Hyenas was Sega’s attempt to break into the sometimes lucrative, but already saturated live service game market. Total War YouTuber Volound published an insider report about what happened to the game, with accounts corroborated by Video Games Chronicle.
Volound says he’s spoken to “multiple whistleblowers,” mostly made up of “pissed off developers that want to see some accountability and honesty.” The reports speak of more unique concepts watered down for mass appeal, a difficult engine change halfway through the project, and an overall lack of direction on what the game was actually meant to be.
The insiders report that struggles at Creative Assembly began before Hyenas was even concepted. Despite being a critical success, Alien Isolation didn’t perform well enough commercially to allow for a sequel to be greenlit. This reportedly let to a lot of developers who worked on Alien Isolation walking away from Creative Assembly for good.
After working on a contract project, what was left of this team ended up assigned to Hyenas, which was internally codenamed Project Keaton.

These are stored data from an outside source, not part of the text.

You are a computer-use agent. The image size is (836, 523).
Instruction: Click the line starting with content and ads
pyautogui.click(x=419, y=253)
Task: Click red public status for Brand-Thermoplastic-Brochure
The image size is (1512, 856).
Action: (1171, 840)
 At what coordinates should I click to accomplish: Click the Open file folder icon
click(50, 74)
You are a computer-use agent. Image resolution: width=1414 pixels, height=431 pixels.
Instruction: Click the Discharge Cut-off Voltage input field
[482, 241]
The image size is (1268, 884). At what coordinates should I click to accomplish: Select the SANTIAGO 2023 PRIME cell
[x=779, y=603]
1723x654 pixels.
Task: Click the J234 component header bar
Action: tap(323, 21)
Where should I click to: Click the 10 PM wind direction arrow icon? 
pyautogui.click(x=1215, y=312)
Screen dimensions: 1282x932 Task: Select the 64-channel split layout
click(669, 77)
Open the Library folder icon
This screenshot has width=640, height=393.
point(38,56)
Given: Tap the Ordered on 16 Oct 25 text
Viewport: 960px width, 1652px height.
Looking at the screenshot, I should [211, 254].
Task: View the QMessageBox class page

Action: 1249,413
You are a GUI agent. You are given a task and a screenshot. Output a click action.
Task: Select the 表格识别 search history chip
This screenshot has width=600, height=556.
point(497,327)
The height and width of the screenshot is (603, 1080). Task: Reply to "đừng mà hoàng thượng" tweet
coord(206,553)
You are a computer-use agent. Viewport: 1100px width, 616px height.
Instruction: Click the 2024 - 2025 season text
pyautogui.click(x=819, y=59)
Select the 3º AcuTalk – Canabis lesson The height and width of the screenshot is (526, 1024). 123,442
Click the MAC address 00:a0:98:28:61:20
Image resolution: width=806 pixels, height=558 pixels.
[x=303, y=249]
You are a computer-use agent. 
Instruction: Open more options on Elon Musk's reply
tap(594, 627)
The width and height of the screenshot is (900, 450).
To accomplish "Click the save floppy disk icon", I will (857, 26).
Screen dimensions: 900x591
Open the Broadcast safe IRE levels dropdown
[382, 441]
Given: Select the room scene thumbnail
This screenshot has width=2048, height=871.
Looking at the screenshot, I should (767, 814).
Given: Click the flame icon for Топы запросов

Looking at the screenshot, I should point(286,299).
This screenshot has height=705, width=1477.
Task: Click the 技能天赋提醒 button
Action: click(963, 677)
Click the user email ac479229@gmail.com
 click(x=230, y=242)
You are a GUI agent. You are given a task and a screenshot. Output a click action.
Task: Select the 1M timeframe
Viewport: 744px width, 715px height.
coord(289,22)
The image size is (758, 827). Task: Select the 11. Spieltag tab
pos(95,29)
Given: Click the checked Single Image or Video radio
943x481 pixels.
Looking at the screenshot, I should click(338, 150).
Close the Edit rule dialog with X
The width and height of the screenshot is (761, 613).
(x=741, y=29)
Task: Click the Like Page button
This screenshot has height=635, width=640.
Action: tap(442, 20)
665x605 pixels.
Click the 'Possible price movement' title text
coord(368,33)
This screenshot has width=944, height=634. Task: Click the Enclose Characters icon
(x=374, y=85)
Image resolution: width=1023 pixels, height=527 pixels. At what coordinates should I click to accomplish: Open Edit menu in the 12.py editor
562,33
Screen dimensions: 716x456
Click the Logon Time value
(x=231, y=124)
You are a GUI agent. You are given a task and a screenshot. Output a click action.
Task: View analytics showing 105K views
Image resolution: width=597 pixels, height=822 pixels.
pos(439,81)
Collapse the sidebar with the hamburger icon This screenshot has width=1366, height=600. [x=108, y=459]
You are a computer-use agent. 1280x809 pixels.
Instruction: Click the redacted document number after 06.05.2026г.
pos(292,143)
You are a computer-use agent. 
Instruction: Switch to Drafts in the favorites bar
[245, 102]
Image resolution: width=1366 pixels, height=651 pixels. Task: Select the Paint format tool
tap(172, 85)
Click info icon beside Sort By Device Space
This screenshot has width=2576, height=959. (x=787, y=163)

The initial concept leaned into a cast of “loveable rogues,” inspired by the likes of Firefly and Han Solo, combined with “punishing” gameplay inspired by Escape from Tarkov. However, both these concepts were watered down for the sake of mass appeal, to a point where developers couldn’t be clear on the actual direction on the game.
The developer talking to Volound says this is where Neil Blomkamp’s involvement came in. The director was a big fan of Alien Isolation–having been signed on himself to direct an Alien sequel that never came to fruition. Blomkamp’s input provided a creative direction for a time, with the director suggesting the concept of characters stealing physical media in a world dominated by digital streaming. Despite developers saying Blomkamp’s input was a helpful shot of direction, the studio eventually parted ways with him.
The game only went downhill from there, with the concept becoming more bland and unremarkable despite its intention to release into a difficult and saturated market. At some point, Hyenas also shifted from a premium game model to a free-to-play model with microtransactions.
The main whistleblower speaking to Volound agrees that Sega made the right choice by cancelling the game, as it “only would have lost more money otherwise,” despite being “Sega’s biggest budget game ever.” However the developer says they’re “angry” with the leadership decisions that led to this point, with developers and other employees among those who will be affected by redundancies at Creative Assembly.